__SELECTED EXCERPT__:
By Paperstone on February 1, 2010 in Catering

Radioactive jugs

National Geographic reports new research on radioactive ceramic water jars marketed to the U.S. public as a health boon in the early 1900s. Before exposure to radioactivity was shown to cause havoc with the body’s cells in the 1930s, radioactivity was perceived to be good for health and was popularly marketed as such. Even up to the Second World War, some toothpastes and face creams were manufactured which contained radium. Because of the luminescent properties of radium, these actually caused the face and teeth to glow.

The manufacturers of the Radium Ore Revigator water jars recommended leaving water in the jugs to recover “the lost element of original freshness – radioactivity.” However, radioactivity wasn’t the only problem. Researchers have now found that the uranium-ore lining also contributed surprising amounts of arsenic and lead to any liquid left in the jugs.

__WHAT THIS TASK INVOLVES__: Please continue the piece on radioactive water jugs, picking up right after its last sentence.

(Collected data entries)
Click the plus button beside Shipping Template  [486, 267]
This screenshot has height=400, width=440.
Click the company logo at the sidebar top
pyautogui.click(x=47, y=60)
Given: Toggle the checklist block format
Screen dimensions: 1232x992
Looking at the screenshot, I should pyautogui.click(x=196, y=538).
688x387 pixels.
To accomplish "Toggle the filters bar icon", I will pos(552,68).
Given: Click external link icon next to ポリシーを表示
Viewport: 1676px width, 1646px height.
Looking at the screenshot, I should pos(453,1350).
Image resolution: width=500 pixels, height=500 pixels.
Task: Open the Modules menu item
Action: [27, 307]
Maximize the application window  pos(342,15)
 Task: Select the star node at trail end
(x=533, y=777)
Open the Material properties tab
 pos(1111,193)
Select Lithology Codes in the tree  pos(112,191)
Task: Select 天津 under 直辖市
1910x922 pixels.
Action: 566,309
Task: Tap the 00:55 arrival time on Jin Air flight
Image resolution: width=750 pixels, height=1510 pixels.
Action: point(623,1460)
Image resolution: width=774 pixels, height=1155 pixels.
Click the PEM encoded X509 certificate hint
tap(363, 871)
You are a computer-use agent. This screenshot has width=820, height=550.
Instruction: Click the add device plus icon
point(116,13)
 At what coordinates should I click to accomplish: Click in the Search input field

__TASK RESPONSE__:
A person following the Revigator company’s advice to “drink freely when thirsty and upon arising and retiring” would have been exposed to radiation and arsenic dramatically above modern recommendation levels.

“Silly, delightful people of yore!” we might think.

But, as the study leader Michael Epstein, an analytic chemist at Mount St. Mary’s University in Emmitsburg, Maryland, pointed out, we may be doing the same thing now with substances whose side-effects we don’t yet know about.

“The world doesn’t change,” he said. “We’re always looking for something to make our lives better – and sometimes we make mistakes.”